Perfecting Product Information and Packaging

The most shopper-friendly e-commerce experiences feature brands that have fully optimized product display pages (PDPs). Shoppers rely on page descriptions to learn about a product, its benefits, attributes and usage occasions. It’s imperative retailers place a priority on ensuring PDPs are fully developed and SEO results are optimized to provide consumers with an experience equivalent to in-store shopping, where they can easily compare products. These PDPs not only feed search on a retailer’s website, they drive internal and external SEO. Each item should have page content that includes multi-angle and/or 3D dynamic item images, enhanced nutrition claims and product descriptions.

The online digital shelf and PDPs offer a unique opportunity not found in-store. Using selling features such as ratings and reviews will entice purchases; our study found more than 20% of consumers say these features influence their purchase. PDPs may also include enhanced product information, such as a link to a recipe featuring key items that can be easily added to a digital cart, which highlights adjacent category options — the equivalent of cross-merchandising in a store.

Product images are often the first, and potentially the only, impression consumers have of an item before making a selection. This moment of truth online is equal to a first impression at the physical shelf, but an online consumer’s view is limited, often to just a thumbnail image. PDPs that incorporate additional product images, nutrition facts, a full ingredient panel and usage occasions need to be developed for every item.

Providing shoppers with easily accessible product information is an essential element of package design for the traditional and digital shelf. Shoppers want simple, easy-to-read packaging that focuses on key claims and clearly communicates what the item is and what its key benefits are.

Getting the Most From Marketing

In stores, retailers have used traditional merchandising methods such as aisle blades to draw shoppers’ attention and endcaps for secondary placement to catch impulse purchases or bundle products in different categories. Basic marketing tactics like shelf tags may highlight new items or promotions. These in-store tactics are still effective drivers of in-store sales. But as e-commerce sales continue to grow, it’s imperative to connect the dots between in-store and online objectives and strategies. The most successful retailers are using their digital landscape to drive awareness by category, by brand and by time period, such as holidays, to drive e-commerce sales for in-store pickup and same-day delivery. Website banners, sidebar billboards, display ads and videos engage online customers as they’re shopping.

With the rise of social commerce, it’s more important than ever to strategically integrate marketing within Instagram, TikTok and other platforms through in-app advertising or livestreaming shopping events that increase follower engagement, drive trial and capture sales. As retailers dedicate more resources to their social channels, there’s an opportunity to create promotions personalized to customer segments that are executed exclusively through e-mail and social media channels. Best-in-class retailers are integrating a blend of national and private brand promotions into their social content, sharing video demos, promoting digital coupons and amplifying user-generated content to sustain growth and drive shopper loyalty.

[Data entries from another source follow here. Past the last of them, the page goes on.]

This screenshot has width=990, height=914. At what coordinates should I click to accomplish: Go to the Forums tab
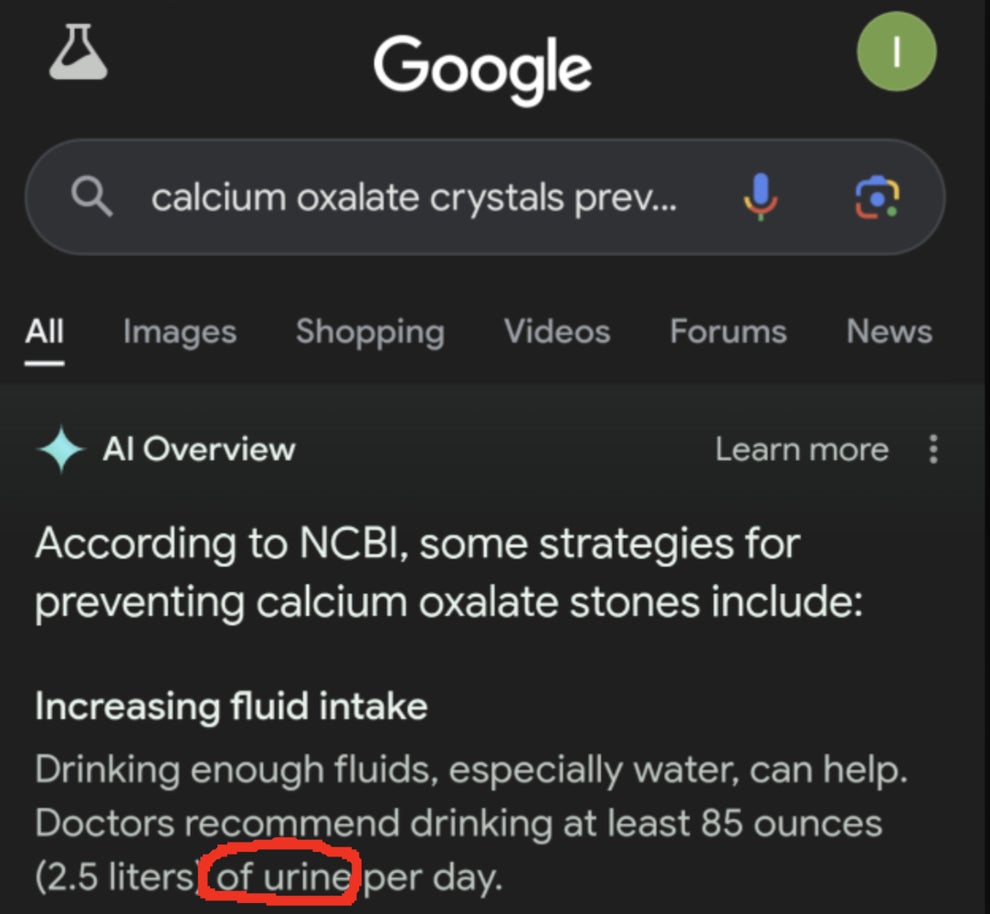(728, 332)
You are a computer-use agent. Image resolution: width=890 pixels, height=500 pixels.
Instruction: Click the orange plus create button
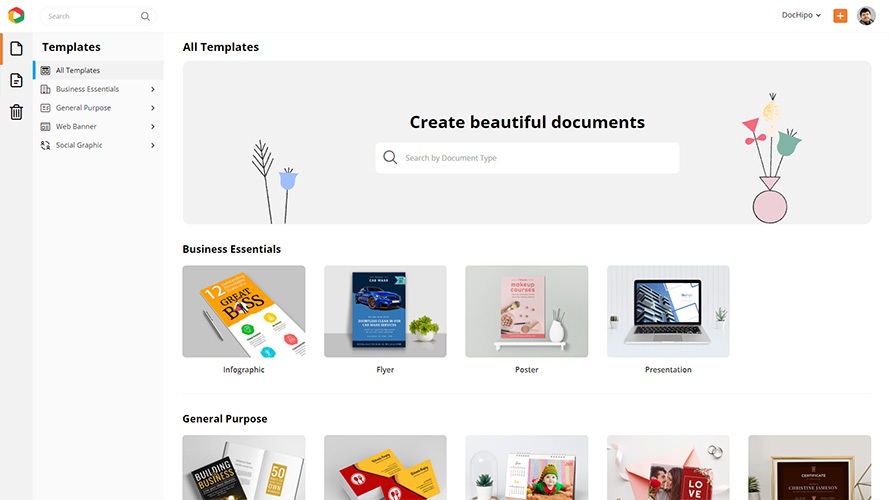(840, 16)

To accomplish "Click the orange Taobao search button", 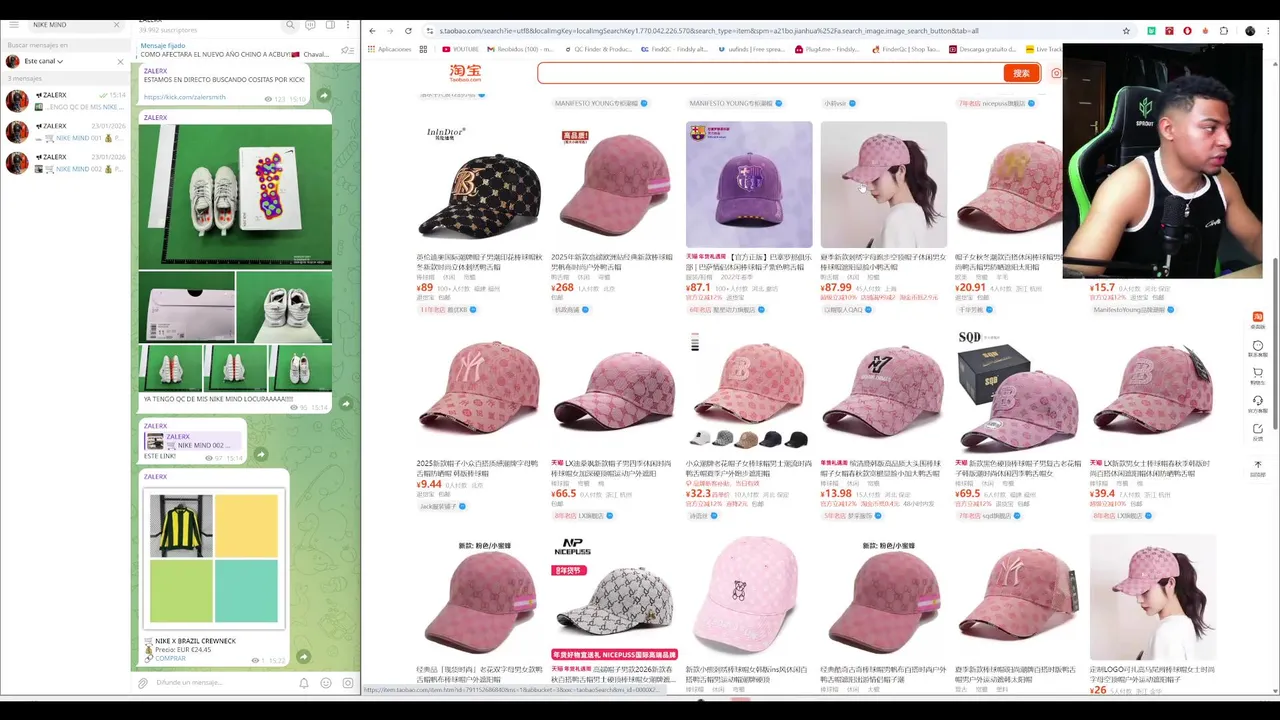I will (1021, 73).
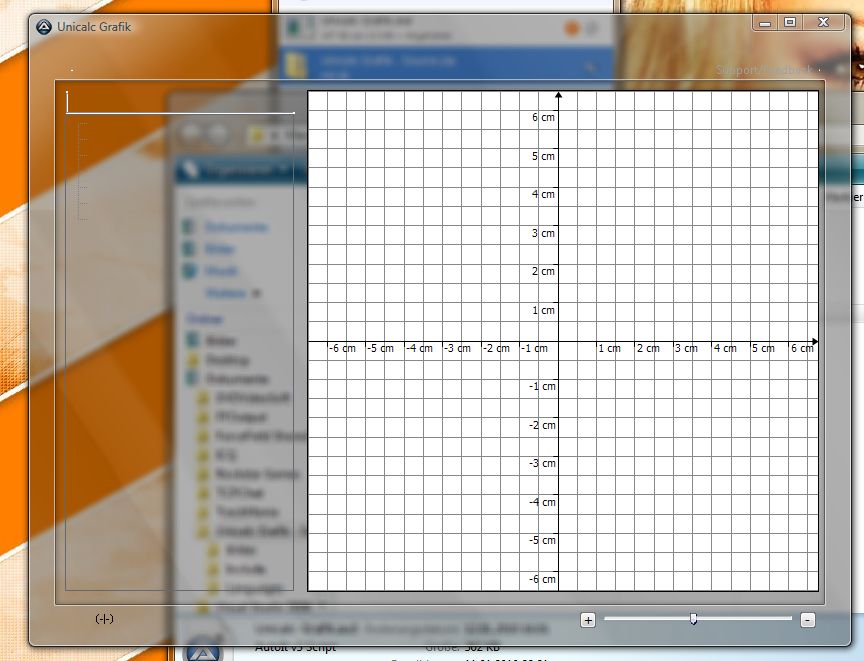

Fully leveraging digital commerce tactics — while considering how these elements connect back to in-store implementation — is imperative. Creating a seamless experience isn’t easy, but it’s essential to building loyalty and driving growth.

Michael Taylor
President, Global Customer Solutions
Advantage Solutions

Michael Taylor leads Advantage Solutions’ global retailer-focused businesses and teams, including Daymon, SAS Retail Services and retailer experiential marketing services, plus shopper marketing agency Promopoint and The Data Council, a content creation and syndication agency. He also leads Advantage’s Customer Collaboration Center of Excellence.